Et tout le parapluie ressemblait à une grande coupe chinoise ornée d'arbres bleus et de ponts arqués sur lesquels des petits Chinois hochaient la tête.
—Il faut que le monde entier soit astiqué pour demain, dit encore Ole, car c'est dimanche. Mon plus grand travail sera de descendre toutes les étoiles pour les astiquer aussi. Je les prends toutes dans mon tablier mais il faut d'abord les numéroter et mettre le même chiffre dans les trous où elles sont fixées là-haut afin de les remettre à leur bonne place.
—Non, écoutez Monsieur Ferme-l'œil, vous exagérez, s'écria un portrait accroché sur le mur contre lequel dormait le petit garçon. Je suis l'arrière grand-père de Hjalmar. Merci de lui raconter des histoires, mais vous ne devriez pas lui fausser ses notions. On ne peut pas décrocher les étoiles et les polir.
—Merci à toi, vieil arrière-grand-père, mais moi je suis encore plus ancien que toi, je suis un vieux païen, les Romains et les Grecs m'appelaient le dieu des Rêves. J'ai toujours fréquenté les plus nobles maisons et j'y vais encore; je sais parler aux petits et aux grands! Tu n'as qu'à raconter à ton idée maintenant.
Ole Ferme-l'œil partit là-dessus en emportant son parapluie.
Dimanche
—Bonsoir, dit Ole Ferme-l'œil, et Hjalmar le salua, puis il se leva et retourna contre le mur le portrait de l'arrière-grand-père afin qu'il ne prît pas part à la conversation comme la veille.
—Voilà! tu vas me raconter des histoires, celle des «Cinq pois verts qui habitaient la même cosse», celle de «l'Os de coq qui faisait la cour à l'os de poule», celle de «l'Aiguille à repriser si fière d'elle-même qu'elle se figurait être une aiguille à coudre».

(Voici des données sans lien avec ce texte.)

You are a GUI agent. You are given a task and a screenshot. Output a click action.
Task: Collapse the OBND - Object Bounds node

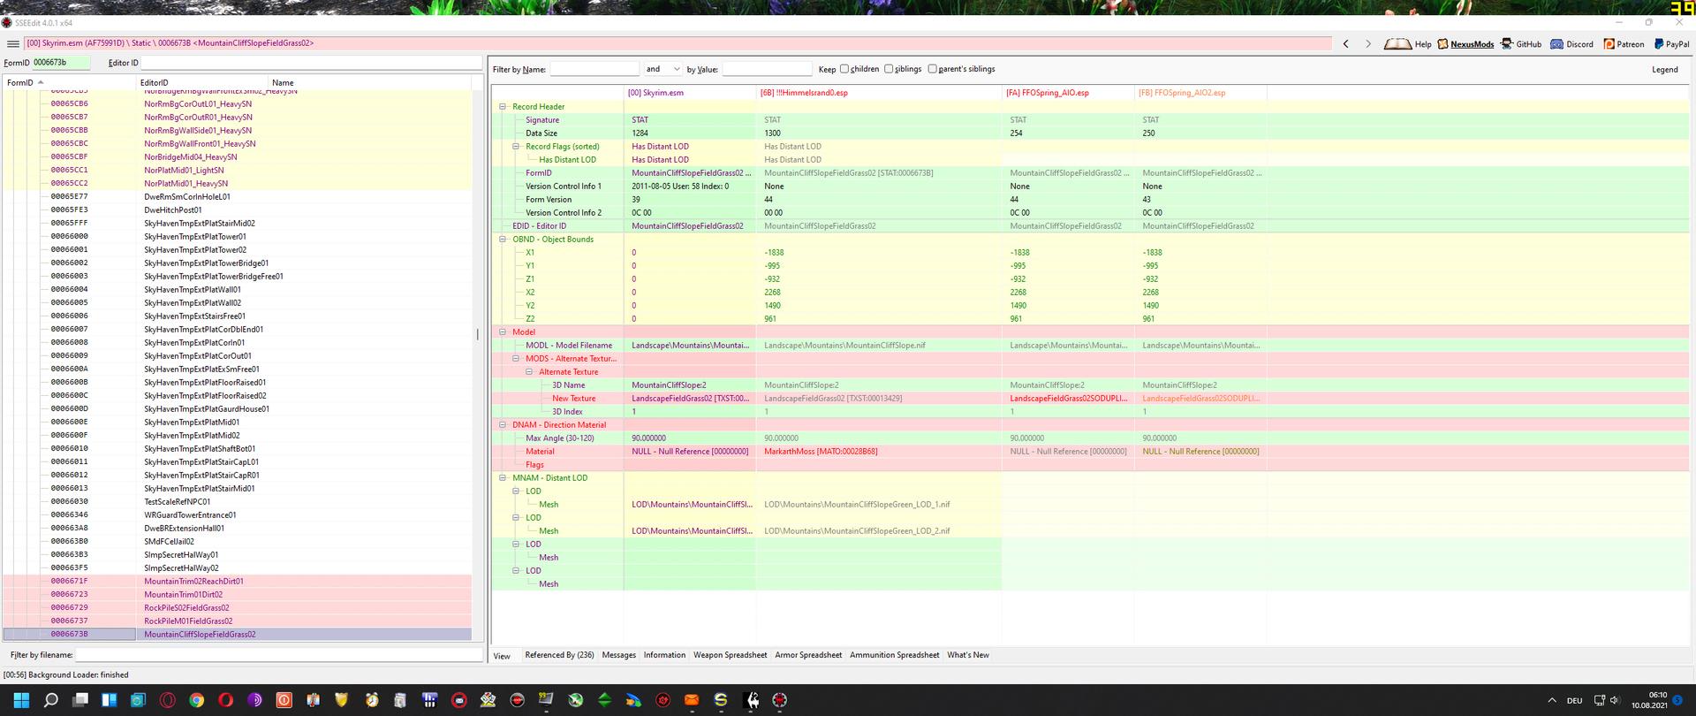503,240
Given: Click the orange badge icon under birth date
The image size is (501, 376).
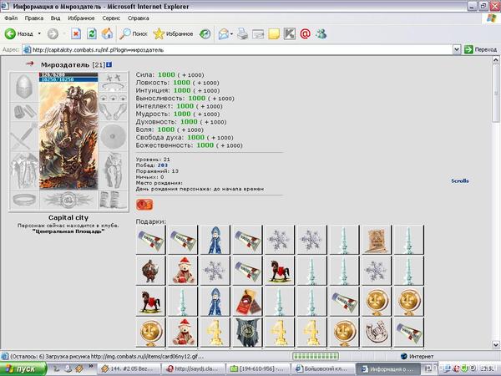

—Il ne faut pas abuser des meilleures choses! dit Ole Ferme-l'œil, je vais plutôt te montrer quelqu'un; je vais te montrer mon frère, il s'appelle aussi Ole Ferme-l'œil mais ne vient jamais plus d'une fois chez quelqu'un et quand il vient, il le prend avec lui sur son cheval et il raconte: oh! quelles histoires! Il n'en sait que deux: une si merveilleusement belle que personne au monde ne pourrait l'imaginer, une si affreuse et si cruelle—impossible de la décrire.
Et puis il éleva dans ses bras le petit Hjalmar jusqu'à la fenêtre et lui dit:
—Regarde! voilà mon frère, l'autre Ole Ferme-l'œil qu'on appelle aussi la Mort. Tu vois, il n'a pas du tout l'air méchant comme dans les livres d'images où il n'est qu'un squelette, non, son costume est brodé d'argent et c'est un bel uniforme de hussard, une cape de velours noir flotte derrière lui sur le cheval et il va au galop!
Hjalmar vit comment Ole Ferme-l'œil galopait en entraînant des jeunes et des vieux sur son cheval, il en plaçait certains devant lui et d'autres derrière, mais toujours d'abord il demandait:
—Et comment est ton carnet de notes?
Tous répondaient: «Excellent.»
—Faites-moi voir ça! disait-il et il fallait lui montrer le carnet.
Ceux qui avaient «Très bien» ou «Excellent» venaient devant et ils entendaient une merveilleuse histoire, ceux qui n'avaient que «Passable» ou «Médiocre», allaient derrière et entendaient l'histoire horrible. Ils tremblaient et pleuraient, ils voulaient sauter à bas du cheval mais ils ne le pouvaient plus, ils étaient enchaînés à l'animal.
—Mais la Mort est un très gentil Ole Ferme-l'œil numéro deux, dit Hjalmar, je n'en ai pas peur du tout.
—Il ne faut pas en avoir peur, dit Ole, il faut seulement veiller à avoir un bon carnet de notes.
—Ça, c'est un bon enseignement! murmura le portrait de l'arrière-grand-père, il est toujours utile de donner son avis!
Et il était fort satisfait.
Et ceci est l'histoire d'Ole Ferme-l'oeil, il viendra sûrement ce soir vous en raconter lui-même bien davantage.